I provide an industry update on smart speakers and walk through the fundamentals of building an Alexa Skill.
Good afternoon, RocketMill. My talk today, as you can see, is called: “How to Design an Amazon Skill for Your Business.”
Now, so far in our series on voice search, we’ve discussed how to adapt your existing web content to be more suitable for voice applications. But today I want to start to talk to you about how to design for a voice first application; a native experience on smart speakers. Now, there’s much too much to cover in one seven minute or so presentation, so consider this an in-depth introduction.
Firstly, quite importantly, as a marketer why would you want to bother?
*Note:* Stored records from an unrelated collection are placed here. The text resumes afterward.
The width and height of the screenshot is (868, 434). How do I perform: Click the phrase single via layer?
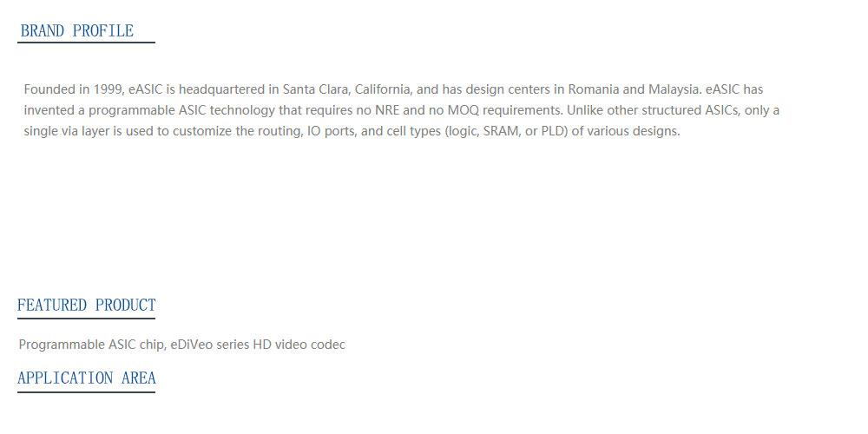(61, 132)
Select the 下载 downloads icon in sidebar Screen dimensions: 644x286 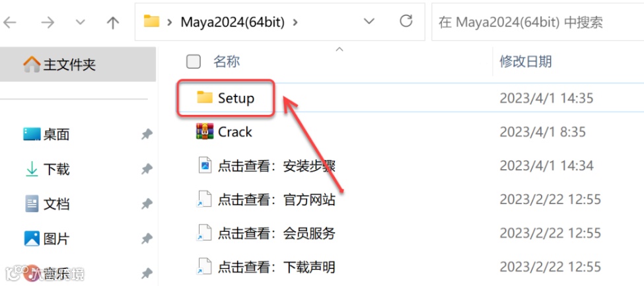[x=32, y=169]
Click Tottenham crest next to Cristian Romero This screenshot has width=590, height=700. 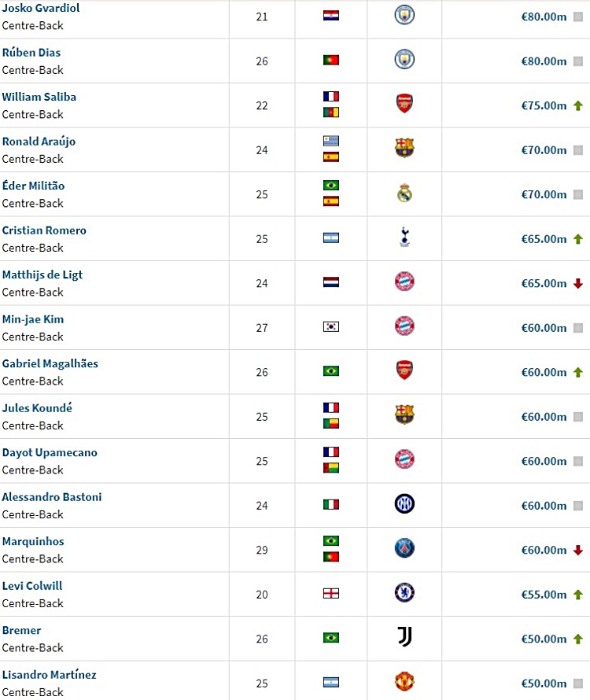pyautogui.click(x=404, y=237)
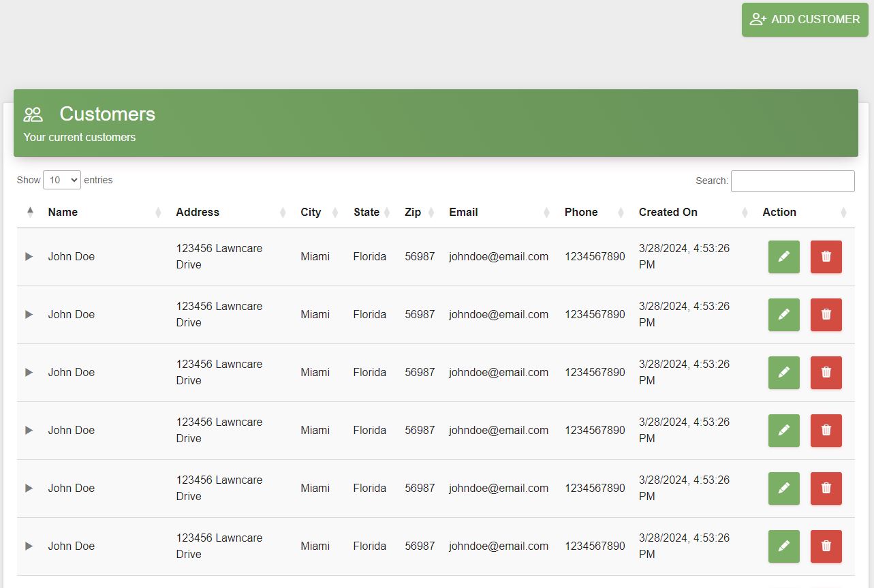Sort customers by Created On date
This screenshot has height=588, width=874.
click(x=668, y=212)
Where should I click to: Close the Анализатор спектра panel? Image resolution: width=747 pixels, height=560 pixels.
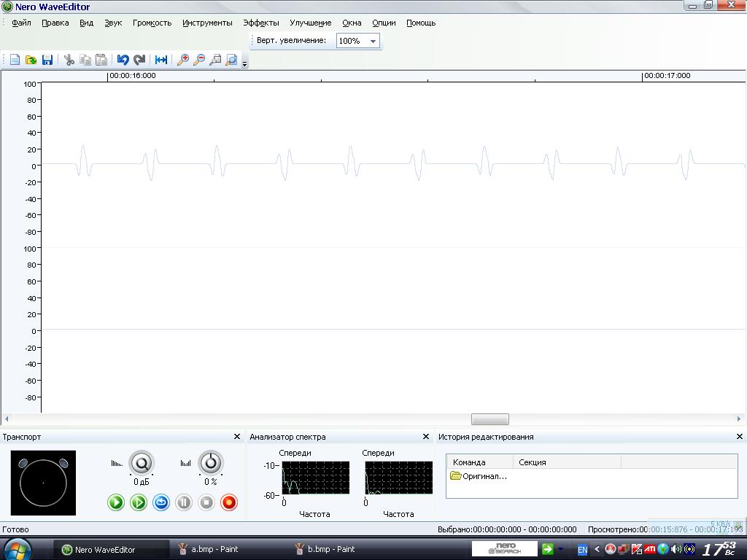[426, 437]
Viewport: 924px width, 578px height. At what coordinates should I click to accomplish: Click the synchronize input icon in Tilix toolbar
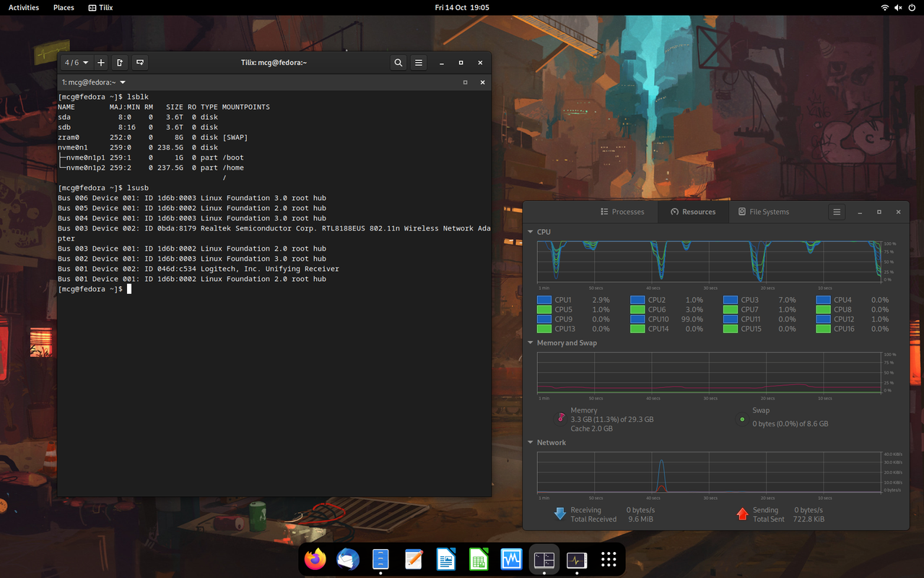coord(139,63)
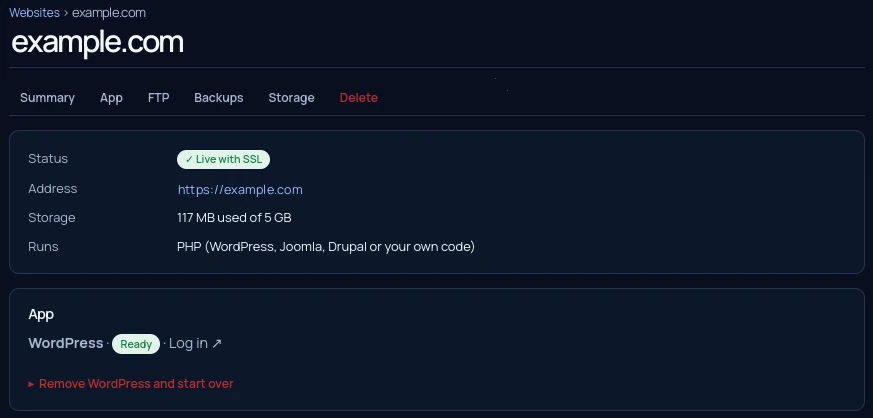The width and height of the screenshot is (873, 418).
Task: Expand the Remove WordPress disclosure triangle
Action: [x=32, y=384]
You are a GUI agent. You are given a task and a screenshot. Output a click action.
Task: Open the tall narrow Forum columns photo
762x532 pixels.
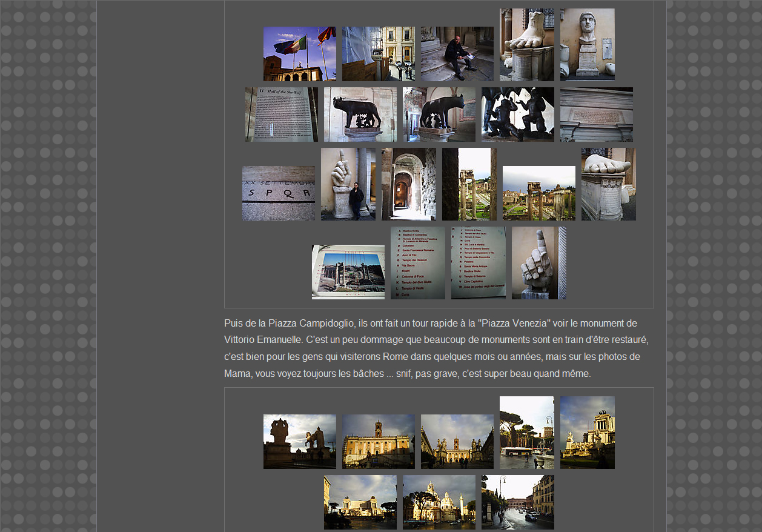pos(469,184)
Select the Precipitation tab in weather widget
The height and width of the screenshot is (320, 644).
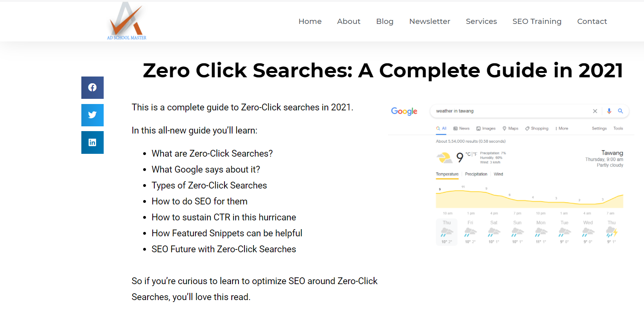pos(476,174)
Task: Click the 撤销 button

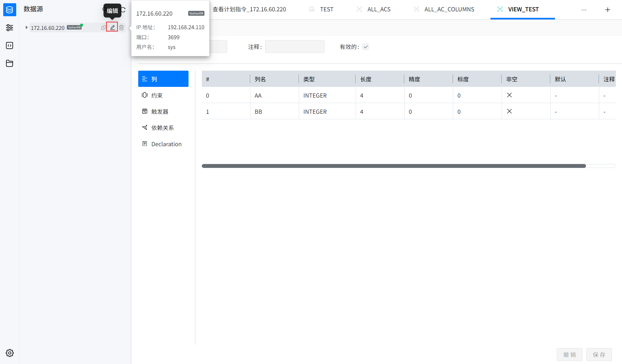Action: click(569, 355)
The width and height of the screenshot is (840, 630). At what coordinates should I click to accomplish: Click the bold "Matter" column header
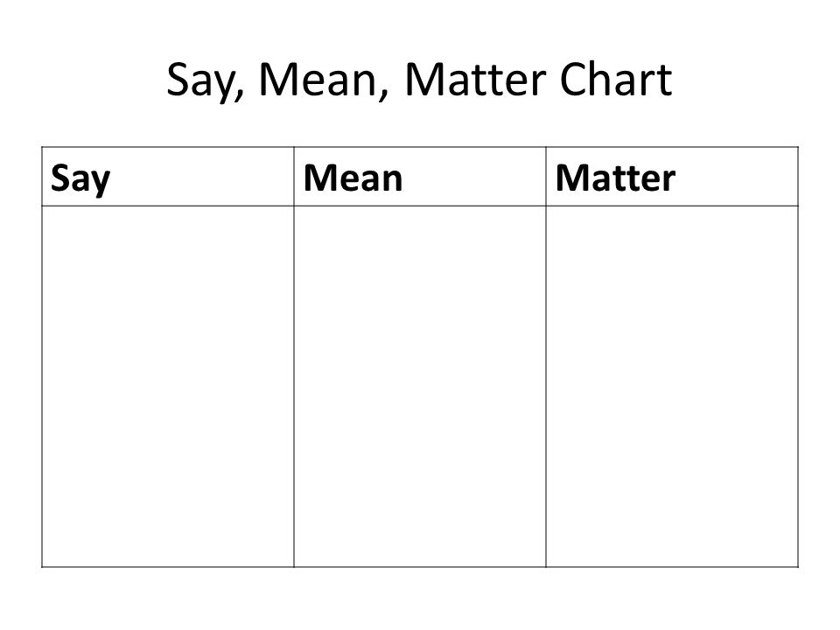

Let’s take a look at the device landscape in the run up to, lest we forget, Christmas 2017. Yes, the ‘c’ word is upon us, and in the last three weeks or so – not that one, Lotte – Google and Amazon have announced their latest product line-ups.
We start off with Google, who announced the Pixel 2 Smartphone. This has the tagline: “Ask more of your phone.” Now, why? Well because it offers your own personal Google. The marketing material majors on the ability to send text messages, to navigate, to take photos, and of course, lest we forget, to search using only your voice.
This was announced alongside two devices, two smart speakers as it happens. On the left, the Google Home Max; an intelligent voice controlled Sonos rival that does more than just play music. On the right, the rather cuter Google Home Mini. At just £49, that is priced to take on the entry-level Amazon Echo Dot.
Speaking of Amazon, they’ve been just as busy. This is the Echo Spot, not yet out in the UK but in the US you can pre-order this. That’s like an Echo Dot but with a small screen and a very, very cute minimalist design. The ideal alarm clock replacement perhaps, a bedside companion to watch you and listen to you while you sleep.
There’s an upgraded Amazon Echo as well, as well as a new Echo Plus which looks like this but basically a bit taller – an extra Pringles can on top. That’s got a built-in smart home hub. Finally, there’s the Echo Show, which adds a screen to your voice controlled home.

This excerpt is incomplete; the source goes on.